Agricultural Research Service

Title: Southfork Watershed Alliance - Stakeholder Involvement

Authors
item Hillmer, G - USDA/NRCS
item TOMER, MARK
item Miller, D - USDA/NRCS
item Sweeney, D - AGRICULTURAL PRODUCER
item Kadolph, A - AGRICULTURAL PRODUCER

Submitted to: Soil and Water Conservation Society
Publication Type: Abstract Only
Publication Acceptance Date: July 30, 2003
Publication Date: July 30, 2004
Citation: Hillmer, G., Tomer, M.D., Miller, D., Sweeney, D., Kadolph, A. 2004. Southfork watershed alliance - stakeholder involvement. Soil and Water Conservation Society. P. 8.

Technical Abstract: The watershed of the south fork of the Iowa River is located in Hardin, Hamilton, Franklin and Wright counties in Iowa.
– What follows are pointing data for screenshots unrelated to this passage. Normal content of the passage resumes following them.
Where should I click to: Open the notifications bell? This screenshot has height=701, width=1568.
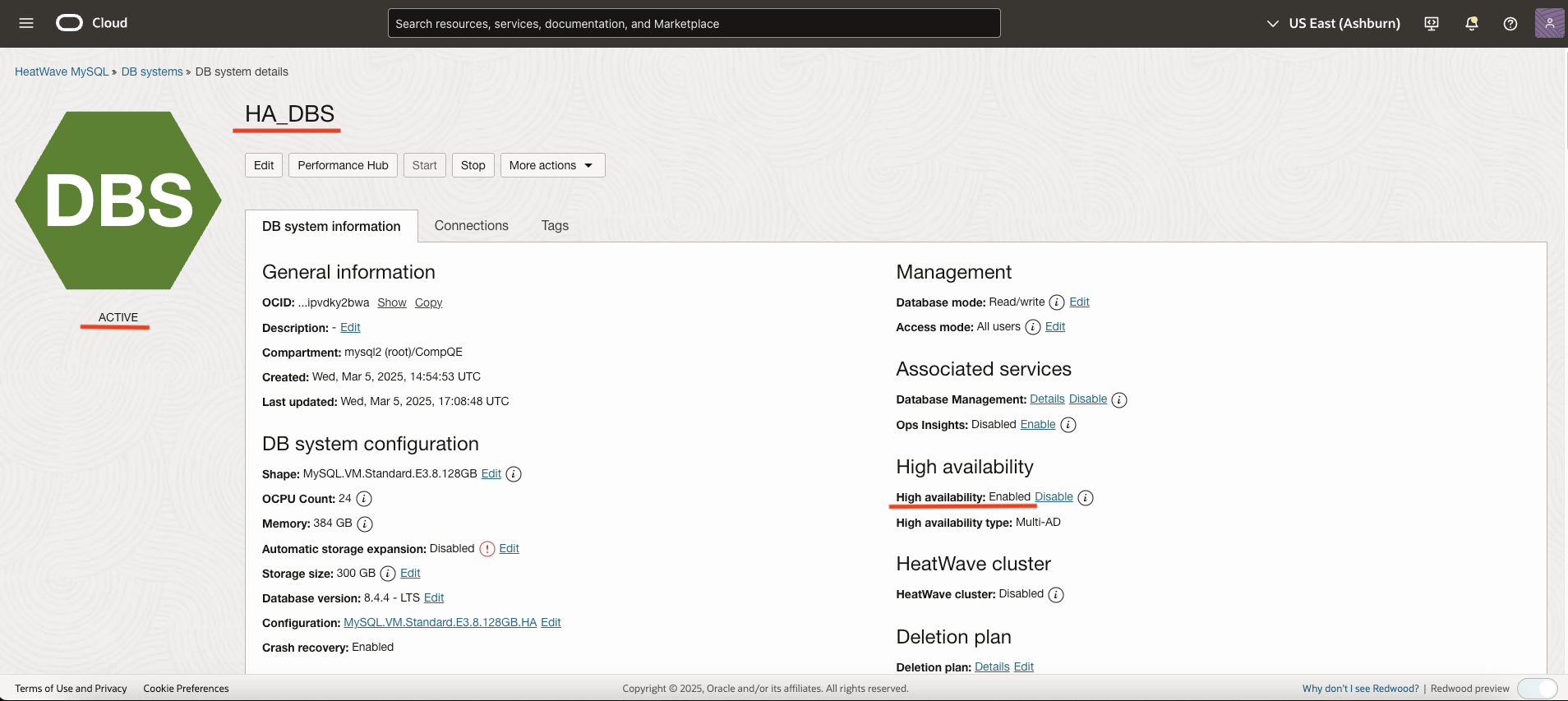(x=1472, y=24)
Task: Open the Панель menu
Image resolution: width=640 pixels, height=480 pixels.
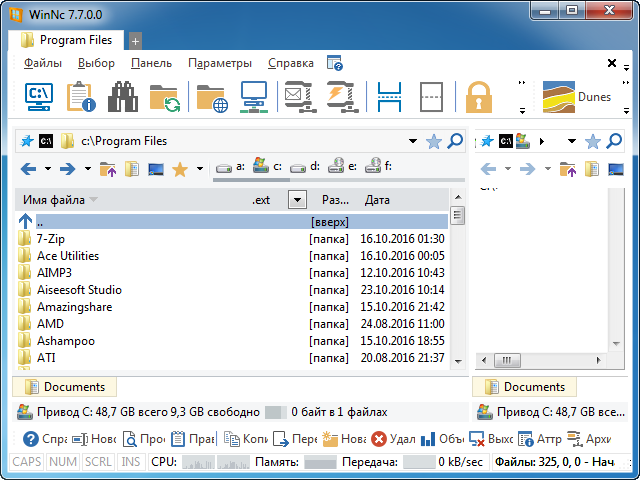Action: click(x=151, y=63)
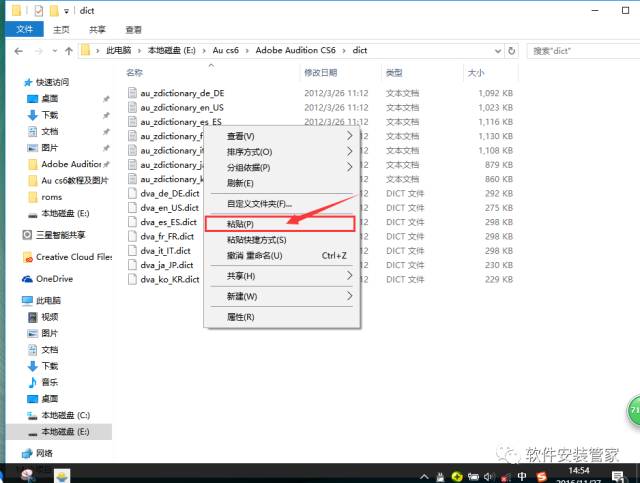Open OneDrive in the navigation pane
Screen dimensions: 640x483
point(55,279)
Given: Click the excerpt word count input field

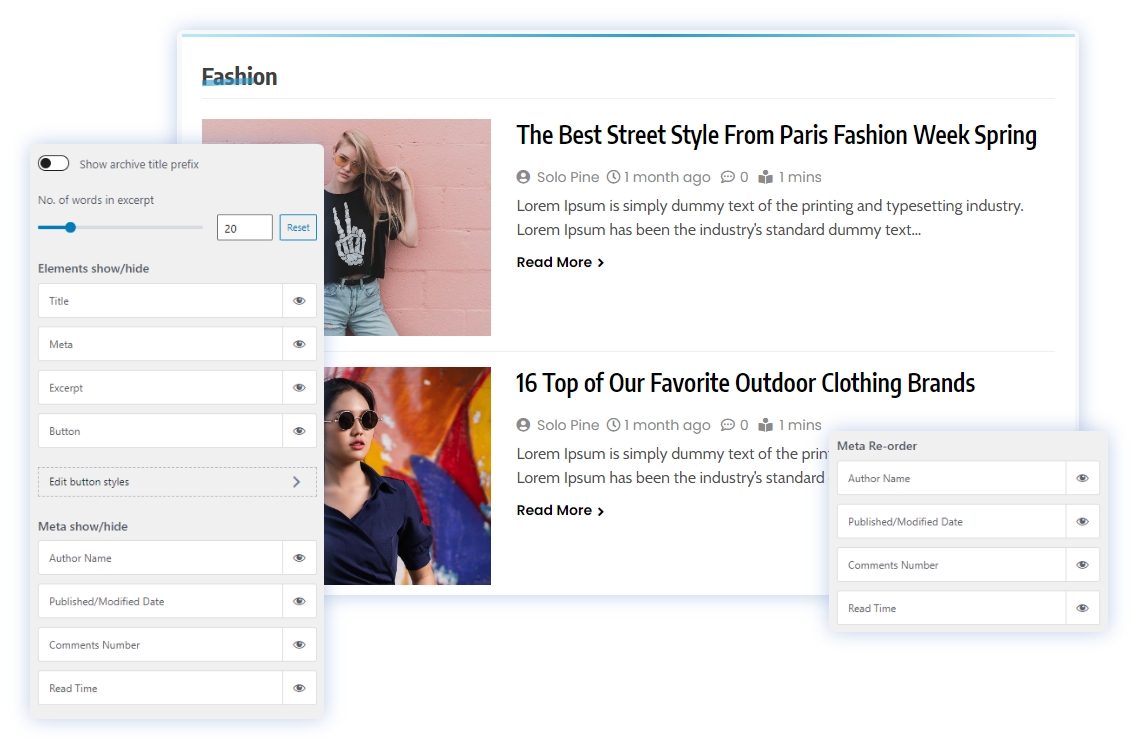Looking at the screenshot, I should tap(244, 228).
The watershed is about 200,000 acres and 90% is cropland farmed predominantly in corn and soybeans. The watershed's dominant soils are the Clarion, Nicollet, and Webster series. Their soil association contains large inclusions of hydric soils such as Okoboji and Harps. Virtually all of these wet soils have been drained and are highly productive when drained. Average yields routinely exceed 160 bushels per acre for corn and 50 bushels per acre for soybeans. The south fork watershed also contains a number of confinement hog feeding operations, mostly finishing operations. Commercial fertilizers are being replaced by organic nutrient sources (manure) relative to growth in the swine industry. The Alliance was formed through cooperation of local agribusiness, community leaders, conservation groups and producers in Hardin County. A board with representatives of these groups oversees Alliance activities and a strategic plan has been developed to guide and document Alliance activities. The Alliance was formed to develop best management practices to be implemented in the watershed and minimize the impact of intensive agricultural production on the environment. The stakeholders are working to encourage implementation of practices, NRCS is providing technical assistance and ARS is assessing land use and water quality. Monitoring data are documenting that significant amounts of NO3 - N, total P, and sediment occur in streams throughout the watershed. Analyses are underway to identify conservation practices and locations to improve water quality.